UAV Formation Obstacle Avoidance Control Algorithm Based on Improved Artificial Potential Field and Consensus

Abstract

AbstractAiming at the problem of UAV formation's obstacle avoidance and the consensus of position and velocity in a 3D obstacle environment, a novel distributed obstacle avoidance control algorithm for cooperative formation based on the improved artificial potential field (IAPF) and consensus theory is proposed in this paper. First, the particle model of the UAV and the dynamic model of the second-order system are established, and the topological structure of the communication network of the system is described with the knowledge of graph theory. Second, the attractive potential field function containing the coordination gains factor, the repulsive potential field function containing the influence factor of the repulsive force and the planning angle, and the potential field function between the UAVs containing the communication weight are defined.
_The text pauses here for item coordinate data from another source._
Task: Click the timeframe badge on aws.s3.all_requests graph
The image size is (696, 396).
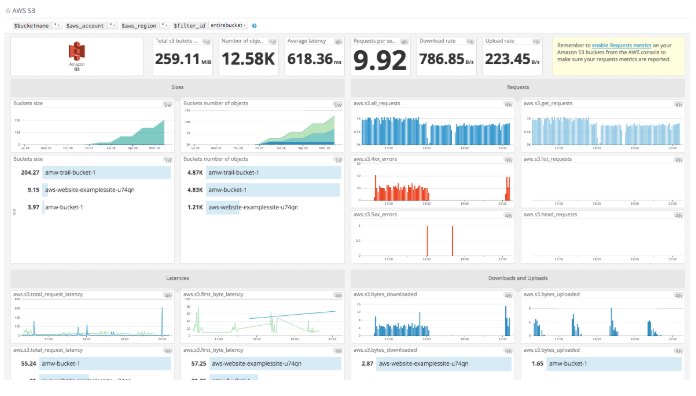Action: (x=508, y=104)
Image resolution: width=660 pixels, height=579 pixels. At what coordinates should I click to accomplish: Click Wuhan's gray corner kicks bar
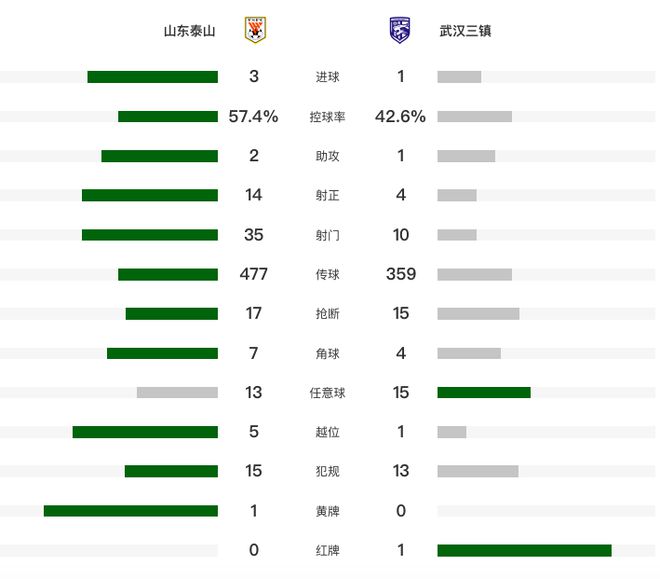[469, 353]
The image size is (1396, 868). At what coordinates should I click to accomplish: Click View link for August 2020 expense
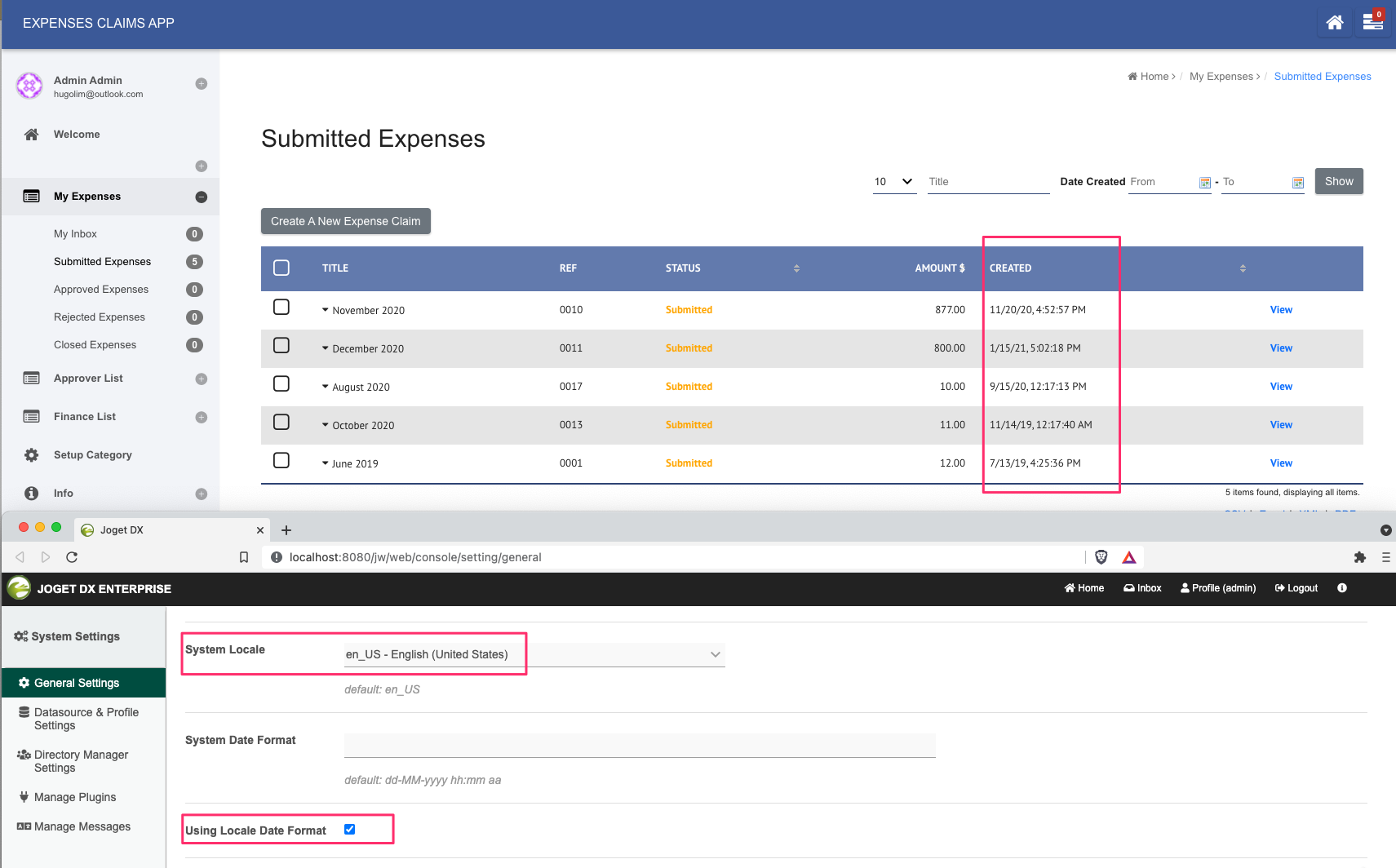coord(1280,387)
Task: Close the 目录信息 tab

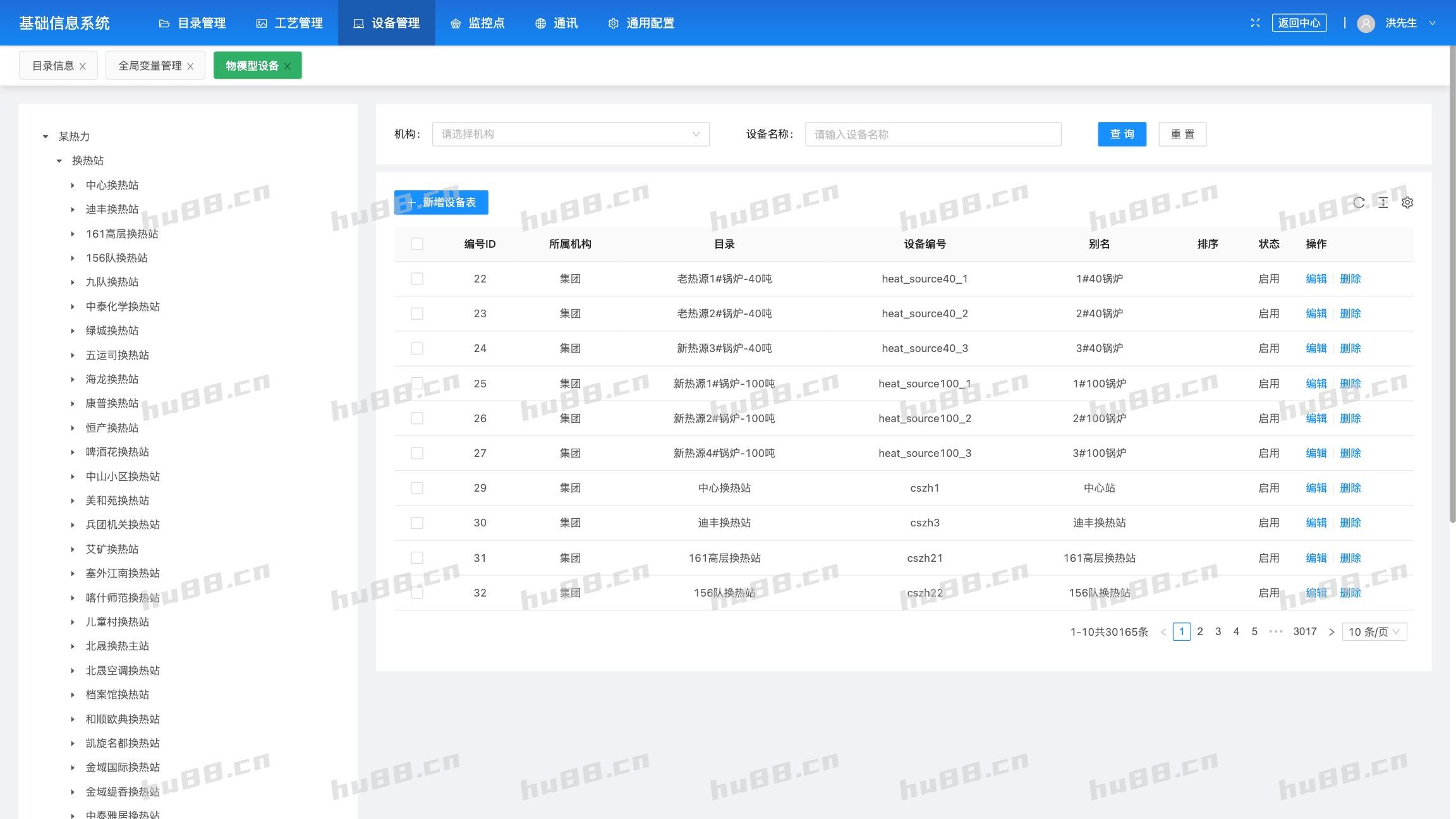Action: [x=83, y=66]
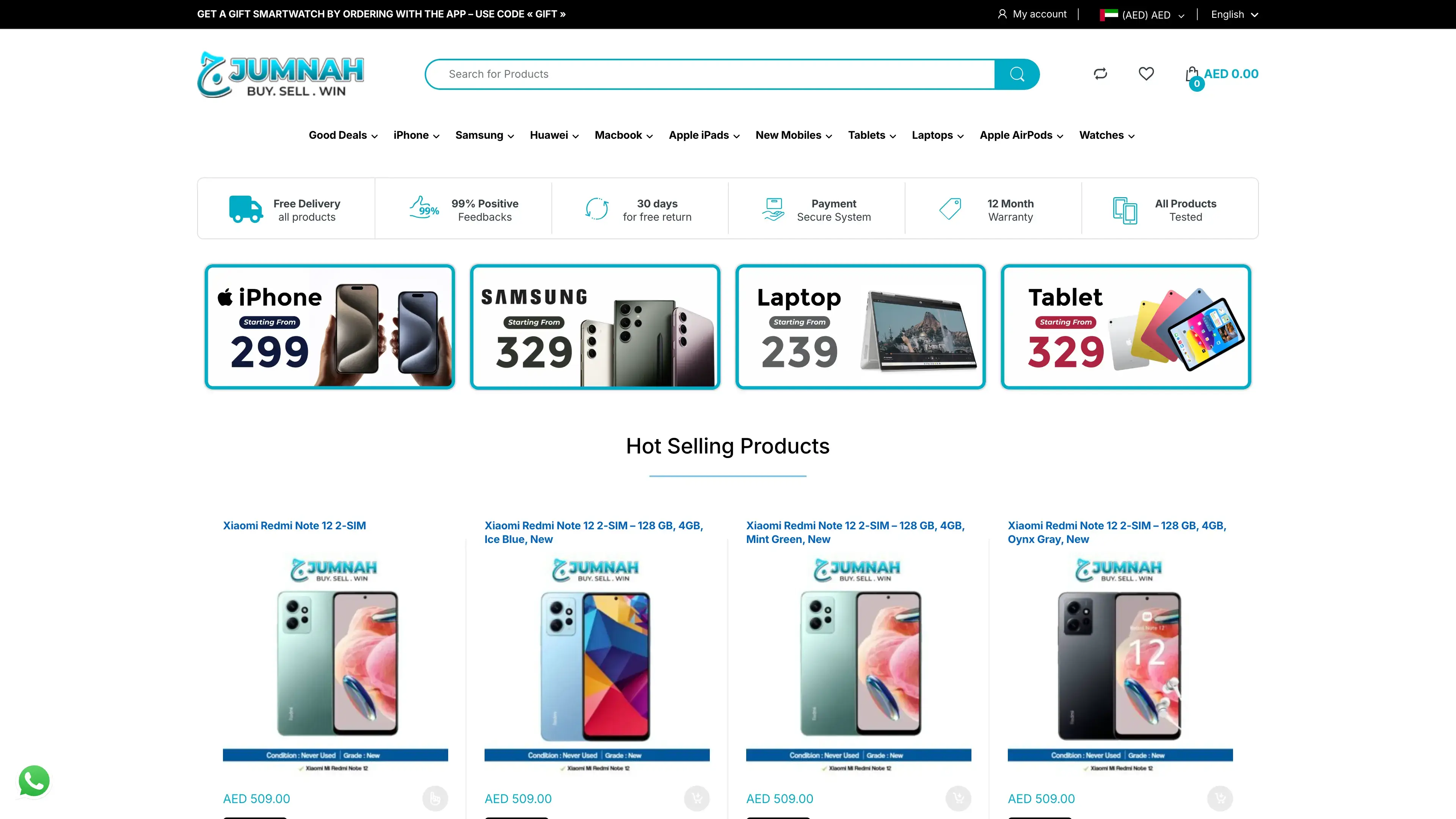Image resolution: width=1456 pixels, height=819 pixels.
Task: Open the English language dropdown
Action: (1235, 15)
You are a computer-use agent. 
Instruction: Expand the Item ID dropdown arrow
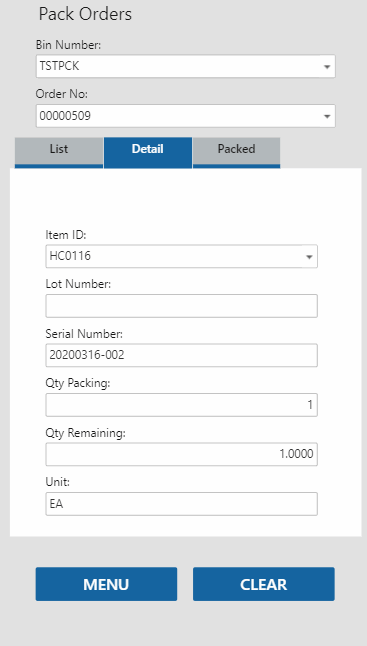coord(309,257)
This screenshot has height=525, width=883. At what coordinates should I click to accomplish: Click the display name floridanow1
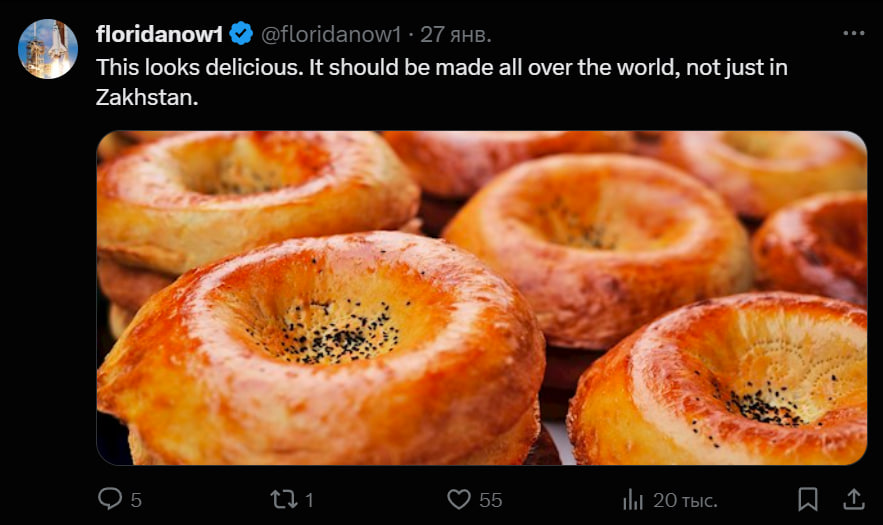point(158,34)
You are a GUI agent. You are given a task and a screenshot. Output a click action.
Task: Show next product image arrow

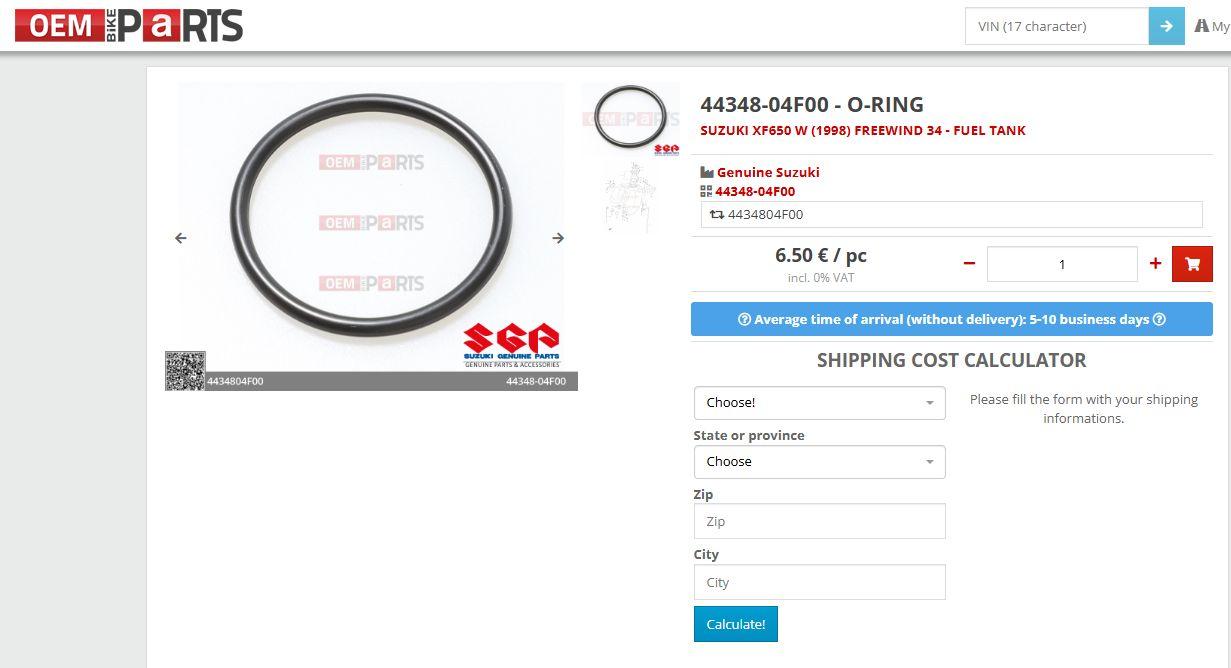pyautogui.click(x=558, y=238)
Then, the variables of position and velocity in the consensus protocol are improved by the reference vector of the formation center and the expected velocity, respectively, and a new formation obstacle avoidance control protocol is designed by combining the IAPF and the theory of consensus. Finally, the Lyapunov function is used to prove the stable convergence of the algorithm. The simulation results show that this method can not only prevent the UAV from colliding with each other while avoiding static and dynamic obstacles but also enable the UAV to quickly restore the expected formation and achieve the consensus of the relative distance, relative height, and velocity.